A similar federal complaint filed by McCaw in U.S. District Court was dismissed in August 2016, according to township supervisor Gary Wall, named as a defendant in the circuit court suit.

“Dan is going to be Dan, and nobody is going to stop him from doing what he wants to do,” said Wall, who declined to discuss any of the allegations contained within the 48-page complaint.

“This has all been booted out of court before and expect it will again,” said Wall, who referred other questions to Lou Feurino, the township’s human resources and risk management director.

“Everyone has the right to go to court if they feel they have been wronged,” said Feurino. “That said, I believe the township acted appropriately and did everything right.”

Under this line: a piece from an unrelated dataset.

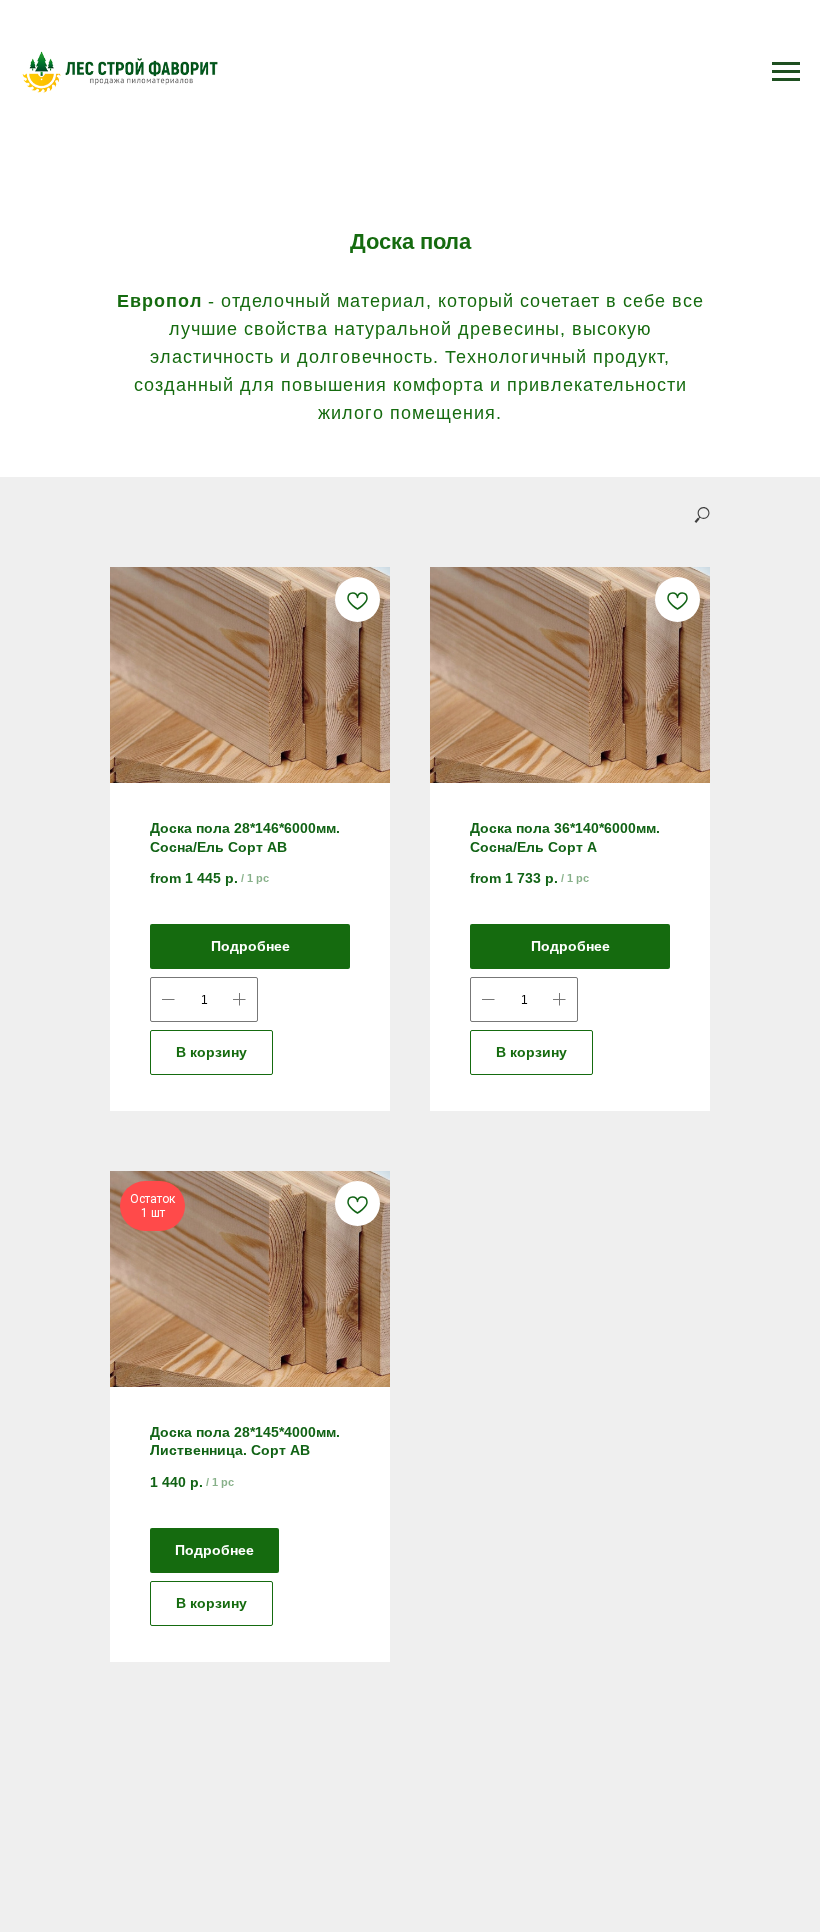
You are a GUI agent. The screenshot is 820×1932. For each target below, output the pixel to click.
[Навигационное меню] (786, 72)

Feurino said McCaw served nearly 30 years on the department, was wounded in an on-duty shooting and spent the last eight years as its police chief.

Among the allegations in the lawsuit:

McCaw said his two-year advocacy for hiring African-Americans and other minorities on the police force angered Wall.

Following surgeries for a March 2014 heart attack and ongoing treatment for health issues, McCaw said Wall and township Clerk Sue Camilleri and Trustee Anthony Bartolotta had suggested and encouraged him to retire.

Wall had told McCaw the police union leaders would only discuss some bargaining issues if the township found a way to “get rid of” the police chief.

“This is the first I have heard of the lawsuit, but some of it sounds old, some of it new,” said Bartolotta, a trustee for seven years.

“I remember once having a conversation with Dan regarding the lack of minorities on the department and he explained, ‘They don’t apply (for the job).’ Which I know is not true.

“And I don’t ever recall having a conversation with him suggesting he retire,” he said. “That (discussion) never happened.”

Not in dispute is that controversy dogged McCaw after July 19, 2014. That’s when McCaw was videotaped on a patrol car camera removing election signs alongside a gas station. The signs urged voters to oppose a police millage.

The action angered some of the township’s 73,400 residents when it became public. But it was later found lawful under township ordinances, after an investigation found the signs were in a public right-of-way. A police millage renewal for $2.8 million subsequently passed on Aug. 5, 2014 with 74 percent of the vote.

While no action was taken against McCaw, he alleges that township information technology employees illegally accessed police data and a patrol car video of the July 19 incident. McCaw said he was defamed and suffered public humiliation and embarrassment over the sign incident.

The lawsuit, assigned to Judge Hala Jarbou, seeks a jury trial, in excess of $25,000 in damages, including back pay and benefits, and McCaw’s reinstatement as police chief.